* [ASSIGNMENT]
Lift out each line of the data that holds "rating".

───── SUPPLIED RECORDS

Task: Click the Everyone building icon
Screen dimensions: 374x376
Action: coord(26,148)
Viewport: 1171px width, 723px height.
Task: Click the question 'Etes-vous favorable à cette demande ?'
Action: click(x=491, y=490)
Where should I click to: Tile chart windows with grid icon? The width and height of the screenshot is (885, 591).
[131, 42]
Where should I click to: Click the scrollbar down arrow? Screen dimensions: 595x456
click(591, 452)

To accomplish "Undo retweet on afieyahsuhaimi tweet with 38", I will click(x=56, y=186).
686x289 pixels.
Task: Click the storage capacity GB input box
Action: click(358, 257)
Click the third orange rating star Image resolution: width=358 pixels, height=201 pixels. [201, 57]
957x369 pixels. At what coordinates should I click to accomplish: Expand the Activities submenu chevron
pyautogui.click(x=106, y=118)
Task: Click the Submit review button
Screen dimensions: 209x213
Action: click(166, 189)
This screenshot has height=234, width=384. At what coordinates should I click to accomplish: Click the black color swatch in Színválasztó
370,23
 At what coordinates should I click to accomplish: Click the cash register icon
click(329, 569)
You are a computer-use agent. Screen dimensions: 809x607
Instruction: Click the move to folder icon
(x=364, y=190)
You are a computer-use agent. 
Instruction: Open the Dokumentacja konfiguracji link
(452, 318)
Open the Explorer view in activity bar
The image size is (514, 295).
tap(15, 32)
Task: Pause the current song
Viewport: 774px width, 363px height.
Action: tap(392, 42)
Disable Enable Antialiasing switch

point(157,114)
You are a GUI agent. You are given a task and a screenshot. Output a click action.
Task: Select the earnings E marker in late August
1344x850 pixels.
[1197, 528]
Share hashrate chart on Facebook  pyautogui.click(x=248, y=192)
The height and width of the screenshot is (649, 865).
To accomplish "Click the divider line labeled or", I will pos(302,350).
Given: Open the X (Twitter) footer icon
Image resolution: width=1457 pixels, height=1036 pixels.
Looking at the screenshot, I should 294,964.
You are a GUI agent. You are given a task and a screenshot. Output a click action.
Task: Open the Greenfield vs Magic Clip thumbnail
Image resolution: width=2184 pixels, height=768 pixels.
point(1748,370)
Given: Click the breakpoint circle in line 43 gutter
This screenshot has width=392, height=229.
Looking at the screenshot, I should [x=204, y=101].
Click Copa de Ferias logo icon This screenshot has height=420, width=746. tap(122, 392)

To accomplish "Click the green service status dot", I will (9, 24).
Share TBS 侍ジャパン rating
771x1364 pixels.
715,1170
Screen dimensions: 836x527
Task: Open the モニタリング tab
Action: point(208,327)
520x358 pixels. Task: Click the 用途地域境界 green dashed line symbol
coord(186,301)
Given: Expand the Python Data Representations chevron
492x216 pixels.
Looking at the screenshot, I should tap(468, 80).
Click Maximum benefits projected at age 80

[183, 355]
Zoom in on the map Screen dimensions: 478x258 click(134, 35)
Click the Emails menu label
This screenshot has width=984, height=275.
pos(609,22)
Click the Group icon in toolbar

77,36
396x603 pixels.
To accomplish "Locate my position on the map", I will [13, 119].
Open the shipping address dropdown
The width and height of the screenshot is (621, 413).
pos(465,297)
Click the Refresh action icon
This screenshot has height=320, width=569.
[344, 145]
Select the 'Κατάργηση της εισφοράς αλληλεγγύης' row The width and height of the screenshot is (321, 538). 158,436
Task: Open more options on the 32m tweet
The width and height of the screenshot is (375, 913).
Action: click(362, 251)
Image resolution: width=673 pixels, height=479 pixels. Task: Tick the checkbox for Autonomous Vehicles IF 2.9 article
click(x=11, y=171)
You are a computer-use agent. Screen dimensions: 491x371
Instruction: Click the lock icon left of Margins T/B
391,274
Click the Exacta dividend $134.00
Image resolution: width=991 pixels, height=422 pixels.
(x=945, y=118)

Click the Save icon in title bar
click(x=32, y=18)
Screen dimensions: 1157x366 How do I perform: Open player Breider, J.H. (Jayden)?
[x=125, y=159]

──────────

* [SOLUTION FOR THIS TASK]
Click the third orange rating star Image resolution: width=358 pixels, height=201 pixels. [201, 57]
Share TBS 侍ジャパン rating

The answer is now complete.